Sperm whaling is the hunting of sperm whales for a substance called spermaceti which was used in cosmetics, leatherworking, and lubricants, as well as for illumination.
The head of the sperm whale is filled with a waxy liquid called spermaceti. This liquid can be refined into spermaceti wax and sperm oil. These were much sought after by 18th, 19th and 20th century whalers. These substances found a variety of commercial applications, such as candles, soap, cosmetics, machine oil, other specialized lubricants, lamp oil, pencils, crayons, leather waterproofing, rust-proofing materials and many pharmaceutical compounds.Ambergris, a solid, waxy, flammable substance produced in the digestive system of sperm whales, was also sought as a fixative in perfumery.
Historically, whaling took a heavy toll on sperm whale populations. Prior to the early 18th century, very little hunting of sperm whales took place, mostly by indigenous people of Indonesia. Legend has it that sometime in the early 18th century, supposed to be not far from 1712, Captain Christopher Hussey, while cruising for Right Whales near shore, was blown offshore by a northerly wind, where he encountered a school of sperm whales and killed one. It is not clear whether this story is apocryphal, since no Christopher Hussey would have been the proper age in 1712. However, another member of the Hussey family, possibly Bachelor (Bachelder) or Sylvanus Hussey, may have been the actual person referred to in the story. Although the story may not be true, sperm whales were indeed soon exploited by American whalemen, as Judge Paul Dudley, in his Essay upon the Natural History of Whales (1725), states that one Atkins, ten or twelve years in the trade, was among the first to catch sperm whales sometime around 1720.

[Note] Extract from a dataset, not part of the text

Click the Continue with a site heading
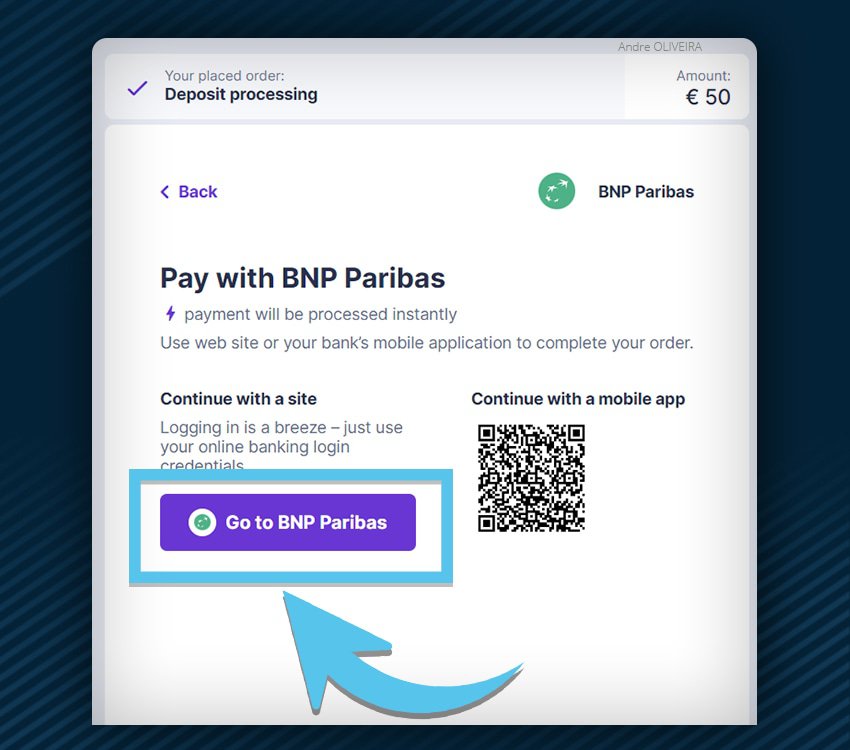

Only a few sperm whales were recorded to have been caught during the first few decades (1709–1730s) of offshore whaling, as sloops concentrated on Nantucket Shoals where they would have taken Right Whales or were sent to the Davis Strait region to catch Bowhead Whales. By the early 1740s, with the advent of spermaceti candles (before 1743), American vessels appear to have begun to take sperm whales in earnest. The diary of Benjamin Bangs (1721–1769) shows that, along with the bumpkin sloop he was in, he found three other sloops with sperm whales being flensed alongside off the coast of North Carolina in late May 1743. On returning to Nantucket in the summer 1744 on a subsequent sperm whaling voyage he noted that "45 spermacetes are brought in here this day," another indication that American sperm whaling was in full swing.